Pixel coordinate grounding data

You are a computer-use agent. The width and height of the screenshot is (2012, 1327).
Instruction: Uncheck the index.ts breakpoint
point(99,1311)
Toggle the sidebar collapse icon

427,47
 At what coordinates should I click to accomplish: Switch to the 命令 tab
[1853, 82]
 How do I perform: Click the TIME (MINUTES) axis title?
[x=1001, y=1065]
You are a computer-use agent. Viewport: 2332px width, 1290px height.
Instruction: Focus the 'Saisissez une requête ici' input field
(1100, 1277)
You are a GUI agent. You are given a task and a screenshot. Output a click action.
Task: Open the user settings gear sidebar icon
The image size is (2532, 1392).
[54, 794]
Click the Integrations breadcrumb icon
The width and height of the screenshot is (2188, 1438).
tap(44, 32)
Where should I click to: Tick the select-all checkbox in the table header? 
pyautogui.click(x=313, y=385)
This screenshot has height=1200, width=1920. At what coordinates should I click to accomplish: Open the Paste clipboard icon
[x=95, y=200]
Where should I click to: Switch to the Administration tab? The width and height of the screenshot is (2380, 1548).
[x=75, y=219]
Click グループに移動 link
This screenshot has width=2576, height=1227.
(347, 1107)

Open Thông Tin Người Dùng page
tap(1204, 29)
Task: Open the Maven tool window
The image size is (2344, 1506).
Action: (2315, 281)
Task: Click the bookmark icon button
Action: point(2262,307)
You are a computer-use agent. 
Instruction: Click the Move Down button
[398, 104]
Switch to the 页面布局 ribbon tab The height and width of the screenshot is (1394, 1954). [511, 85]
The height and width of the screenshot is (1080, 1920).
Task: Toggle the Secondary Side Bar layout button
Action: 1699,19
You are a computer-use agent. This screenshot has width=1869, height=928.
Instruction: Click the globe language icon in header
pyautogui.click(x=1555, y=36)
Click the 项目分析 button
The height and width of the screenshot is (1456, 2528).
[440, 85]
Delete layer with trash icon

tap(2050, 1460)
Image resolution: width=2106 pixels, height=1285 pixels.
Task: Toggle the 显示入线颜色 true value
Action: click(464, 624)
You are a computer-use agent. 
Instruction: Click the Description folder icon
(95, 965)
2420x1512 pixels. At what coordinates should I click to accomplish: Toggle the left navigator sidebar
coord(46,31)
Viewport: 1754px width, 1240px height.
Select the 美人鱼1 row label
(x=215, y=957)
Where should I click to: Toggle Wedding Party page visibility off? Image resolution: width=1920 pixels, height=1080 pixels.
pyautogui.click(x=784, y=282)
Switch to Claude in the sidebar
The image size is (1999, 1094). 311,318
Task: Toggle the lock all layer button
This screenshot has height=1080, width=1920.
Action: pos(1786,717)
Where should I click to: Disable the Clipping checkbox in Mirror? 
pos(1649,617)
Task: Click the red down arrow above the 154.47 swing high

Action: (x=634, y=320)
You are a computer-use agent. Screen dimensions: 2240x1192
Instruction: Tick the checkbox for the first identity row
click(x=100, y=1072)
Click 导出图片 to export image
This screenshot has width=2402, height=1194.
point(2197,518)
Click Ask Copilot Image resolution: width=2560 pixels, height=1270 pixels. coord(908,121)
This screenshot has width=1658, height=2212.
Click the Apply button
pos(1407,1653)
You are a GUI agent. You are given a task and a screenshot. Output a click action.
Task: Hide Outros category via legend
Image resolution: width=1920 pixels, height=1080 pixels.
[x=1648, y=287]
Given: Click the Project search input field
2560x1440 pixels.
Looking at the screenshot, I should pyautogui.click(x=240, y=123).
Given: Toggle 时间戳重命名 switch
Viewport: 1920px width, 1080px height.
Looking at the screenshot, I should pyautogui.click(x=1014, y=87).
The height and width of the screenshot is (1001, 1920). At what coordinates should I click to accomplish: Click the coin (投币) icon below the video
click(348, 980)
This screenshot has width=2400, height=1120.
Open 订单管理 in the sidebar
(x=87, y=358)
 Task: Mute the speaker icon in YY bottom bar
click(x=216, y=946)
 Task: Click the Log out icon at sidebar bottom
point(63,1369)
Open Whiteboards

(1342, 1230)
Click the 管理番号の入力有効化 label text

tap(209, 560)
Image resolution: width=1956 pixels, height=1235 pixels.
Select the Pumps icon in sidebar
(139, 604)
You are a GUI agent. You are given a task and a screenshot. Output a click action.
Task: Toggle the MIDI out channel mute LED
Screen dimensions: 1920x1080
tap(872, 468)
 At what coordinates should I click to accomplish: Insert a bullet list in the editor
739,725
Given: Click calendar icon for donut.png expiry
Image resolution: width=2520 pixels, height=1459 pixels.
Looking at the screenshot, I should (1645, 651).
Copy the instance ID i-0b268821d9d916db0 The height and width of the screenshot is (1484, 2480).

▶ About this task
Return the data from the top line through the bottom line exactly.

▶ Your response
You are a computer-use agent. The width and height of the screenshot is (2012, 1327).
Instruction: Uncheck the index.ts breakpoint
point(99,1311)
Toggle the sidebar collapse icon

427,47
 At what coordinates should I click to accomplish: Switch to the 命令 tab
[1853, 82]
 How do I perform: Click the TIME (MINUTES) axis title?
[x=1001, y=1065]
You are a computer-use agent. Viewport: 2332px width, 1290px height.
Instruction: Focus the 'Saisissez une requête ici' input field
(1100, 1277)
You are a GUI agent. You are given a task and a screenshot. Output a click action.
Task: Open the user settings gear sidebar icon
The image size is (2532, 1392).
[54, 794]
Click the Integrations breadcrumb icon
The width and height of the screenshot is (2188, 1438).
tap(44, 32)
Where should I click to: Tick the select-all checkbox in the table header? 
pyautogui.click(x=313, y=385)
This screenshot has height=1200, width=1920. At what coordinates should I click to accomplish: Open the Paste clipboard icon
[x=95, y=200]
Where should I click to: Switch to the Administration tab? The width and height of the screenshot is (2380, 1548).
[x=75, y=219]
Click グループに移動 link
This screenshot has width=2576, height=1227.
(347, 1107)

Open Thông Tin Người Dùng page
tap(1204, 29)
Task: Open the Maven tool window
The image size is (2344, 1506).
Action: (2315, 281)
Task: Click the bookmark icon button
Action: point(2262,307)
You are a computer-use agent. 
Instruction: Click the Move Down button
[398, 104]
Switch to the 页面布局 ribbon tab The height and width of the screenshot is (1394, 1954). [511, 85]
The height and width of the screenshot is (1080, 1920).
Task: Toggle the Secondary Side Bar layout button
Action: 1699,19
You are a computer-use agent. This screenshot has width=1869, height=928.
Instruction: Click the globe language icon in header
pyautogui.click(x=1555, y=36)
Click the 项目分析 button
The height and width of the screenshot is (1456, 2528).
[440, 85]
Delete layer with trash icon

tap(2050, 1460)
Image resolution: width=2106 pixels, height=1285 pixels.
Task: Toggle the 显示入线颜色 true value
Action: click(464, 624)
You are a computer-use agent. 
Instruction: Click the Description folder icon
(95, 965)
2420x1512 pixels. At what coordinates should I click to accomplish: Toggle the left navigator sidebar
coord(46,31)
Viewport: 1754px width, 1240px height.
Select the 美人鱼1 row label
(x=215, y=957)
Where should I click to: Toggle Wedding Party page visibility off? Image resolution: width=1920 pixels, height=1080 pixels.
pyautogui.click(x=784, y=282)
Switch to Claude in the sidebar
The image size is (1999, 1094). 311,318
Task: Toggle the lock all layer button
This screenshot has height=1080, width=1920.
Action: pos(1786,717)
Where should I click to: Disable the Clipping checkbox in Mirror? 
pos(1649,617)
Task: Click the red down arrow above the 154.47 swing high

Action: (x=634, y=320)
You are a computer-use agent. Screen dimensions: 2240x1192
Instruction: Tick the checkbox for the first identity row
click(x=100, y=1072)
Click 导出图片 to export image
This screenshot has width=2402, height=1194.
point(2197,518)
Click Ask Copilot Image resolution: width=2560 pixels, height=1270 pixels. coord(908,121)
This screenshot has width=1658, height=2212.
Click the Apply button
pos(1407,1653)
You are a GUI agent. You are given a task and a screenshot. Output a click action.
Task: Hide Outros category via legend
Image resolution: width=1920 pixels, height=1080 pixels.
[x=1648, y=287]
Given: Click the Project search input field
2560x1440 pixels.
Looking at the screenshot, I should pyautogui.click(x=240, y=123).
Given: Toggle 时间戳重命名 switch
Viewport: 1920px width, 1080px height.
Looking at the screenshot, I should pyautogui.click(x=1014, y=87).
The height and width of the screenshot is (1001, 1920). At what coordinates should I click to accomplish: Click the coin (投币) icon below the video
click(348, 980)
This screenshot has width=2400, height=1120.
Open 订单管理 in the sidebar
(x=87, y=358)
 Task: Mute the speaker icon in YY bottom bar
click(x=216, y=946)
 Task: Click the Log out icon at sidebar bottom
point(63,1369)
Open Whiteboards

(1342, 1230)
Click the 管理番号の入力有効化 label text

tap(209, 560)
Image resolution: width=1956 pixels, height=1235 pixels.
Select the Pumps icon in sidebar
(139, 604)
You are a GUI agent. You are given a task and a screenshot. Output a click action.
Task: Toggle the MIDI out channel mute LED
Screen dimensions: 1920x1080
tap(872, 468)
 At what coordinates should I click to accomplish: Insert a bullet list in the editor
739,725
Given: Click calendar icon for donut.png expiry
Image resolution: width=2520 pixels, height=1459 pixels.
Looking at the screenshot, I should (1645, 651).
Copy the instance ID i-0b268821d9d916db0 The height and width of the screenshot is (1484, 2480).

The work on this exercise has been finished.